Monday, January 24, 2011

Netflow on Juniper Router

On Juniper Router's if you want to sample all traffic, you don't really need a firewall filter, you can use the following simple form:

    ge-0/0/0 {
        unit 0 {
            family inet {
                sampling {
                    input;
                }
            }
        }
    }
Packet sampling can also be done by defining a firewall filter to accept and sample specific traffic, applying that rule to the interface and then configuring the sampling forwarding option. just like...
forwarding-options {
     sampling {
         input {
             family inet {
                 rate 100; /* packet sampling rate */
             }
         }
         output {
             cflowd <flow collector IP address> {
                 port 9991; /* port number */
                 source-address <source IP>;
                 version 5;  /* netflow version number */
             }
             flow-active-timeout 60; /*the tool you're using may want something different */
             }
         }
}

These settings are per-interface:
interfaces {
   <interface> {
    family inet {
   sampling {
    input;
   }
   ...
    }
    ...
      }
     ...
  }
Note: If you want to use Jflow on M Series routers you will have to buy specialised hardware (AS/MS PIC or you can buy an M7i with embedded AS PIC).

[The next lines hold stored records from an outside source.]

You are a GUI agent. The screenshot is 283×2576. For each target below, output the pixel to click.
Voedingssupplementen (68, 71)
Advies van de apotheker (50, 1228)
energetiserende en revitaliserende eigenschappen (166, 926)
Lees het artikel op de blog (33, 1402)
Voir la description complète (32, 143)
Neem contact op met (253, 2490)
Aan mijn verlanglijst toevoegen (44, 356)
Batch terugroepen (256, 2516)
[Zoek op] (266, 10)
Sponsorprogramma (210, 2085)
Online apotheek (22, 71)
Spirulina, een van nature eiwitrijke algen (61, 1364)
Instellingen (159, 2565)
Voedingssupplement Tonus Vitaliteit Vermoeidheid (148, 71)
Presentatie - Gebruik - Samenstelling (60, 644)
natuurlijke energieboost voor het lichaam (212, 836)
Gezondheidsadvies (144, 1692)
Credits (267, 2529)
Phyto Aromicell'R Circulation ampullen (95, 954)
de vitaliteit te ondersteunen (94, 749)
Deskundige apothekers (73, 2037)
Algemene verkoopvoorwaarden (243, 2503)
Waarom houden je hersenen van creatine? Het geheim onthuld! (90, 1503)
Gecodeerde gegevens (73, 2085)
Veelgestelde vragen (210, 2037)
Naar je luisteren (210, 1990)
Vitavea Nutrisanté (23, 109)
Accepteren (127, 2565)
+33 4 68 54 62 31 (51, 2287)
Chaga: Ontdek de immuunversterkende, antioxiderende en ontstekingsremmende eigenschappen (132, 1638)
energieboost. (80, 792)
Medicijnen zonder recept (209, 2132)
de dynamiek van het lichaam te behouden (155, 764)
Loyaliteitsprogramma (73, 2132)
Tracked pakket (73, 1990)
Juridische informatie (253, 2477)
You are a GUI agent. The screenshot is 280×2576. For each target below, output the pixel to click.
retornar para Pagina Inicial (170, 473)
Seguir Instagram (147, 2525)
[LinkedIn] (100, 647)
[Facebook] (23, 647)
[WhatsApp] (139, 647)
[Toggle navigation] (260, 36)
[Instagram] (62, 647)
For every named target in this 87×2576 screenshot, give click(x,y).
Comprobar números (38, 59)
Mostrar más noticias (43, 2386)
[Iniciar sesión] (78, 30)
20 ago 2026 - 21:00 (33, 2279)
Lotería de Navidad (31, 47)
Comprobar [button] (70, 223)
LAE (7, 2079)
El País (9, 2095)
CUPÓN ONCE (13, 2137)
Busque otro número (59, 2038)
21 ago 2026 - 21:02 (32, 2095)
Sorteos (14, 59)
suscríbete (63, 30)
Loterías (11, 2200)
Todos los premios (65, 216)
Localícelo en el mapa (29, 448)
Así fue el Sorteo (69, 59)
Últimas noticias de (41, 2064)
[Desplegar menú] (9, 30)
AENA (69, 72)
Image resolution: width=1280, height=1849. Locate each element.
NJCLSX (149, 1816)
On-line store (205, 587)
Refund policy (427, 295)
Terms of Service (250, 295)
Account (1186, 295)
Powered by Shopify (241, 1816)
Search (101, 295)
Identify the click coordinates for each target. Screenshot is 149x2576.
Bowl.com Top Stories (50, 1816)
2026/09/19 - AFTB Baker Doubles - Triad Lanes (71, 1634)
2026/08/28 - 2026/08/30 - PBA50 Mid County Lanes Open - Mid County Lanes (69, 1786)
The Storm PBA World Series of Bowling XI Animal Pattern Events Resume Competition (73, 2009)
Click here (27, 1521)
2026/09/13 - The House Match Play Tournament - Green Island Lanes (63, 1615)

One can use Jflow on the RE, but personally its don't reccomend as you could flood out routing updates etc. Hardware wise you'd probably be best off with one of the new MultiService PICs (PE-MS-100-1 would fit). More info about the MS PICs can be found here: http://www.juniper.net/us/en/local/pdf/datasheets/1000199-en.pdf

With regards to licencing you will need a licence (S-ACCT) for use with AS or MS PICs.